= Activity =
Lines before the one containing "DMCA (170, 654)" are left out; that line and every line after it, through the end of the records, are to be reproduced exactly.

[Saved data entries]

# # # # #

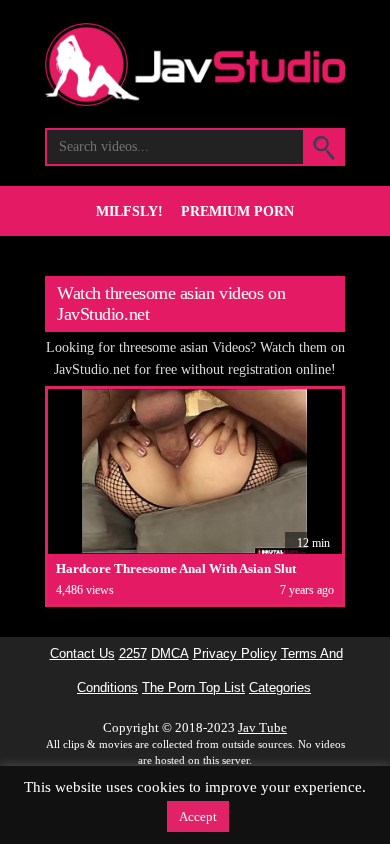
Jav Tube (262, 727)
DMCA (170, 654)
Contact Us (82, 654)
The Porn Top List (193, 688)
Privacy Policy (235, 654)
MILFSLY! (129, 211)
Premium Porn (237, 211)
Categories (280, 688)
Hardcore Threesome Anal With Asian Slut (176, 568)
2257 (133, 654)
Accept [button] (198, 816)
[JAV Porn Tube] (195, 100)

# # # # #

= Result for this exercise =
DMCA (170, 654)
Contact Us (82, 654)
The Porn Top List (193, 688)
Privacy Policy (235, 654)
MILFSLY! (129, 211)
Premium Porn (237, 211)
Categories (280, 688)
Hardcore Threesome Anal With Asian Slut (176, 568)
2257 (133, 654)
Accept [button] (198, 816)
[JAV Porn Tube] (195, 100)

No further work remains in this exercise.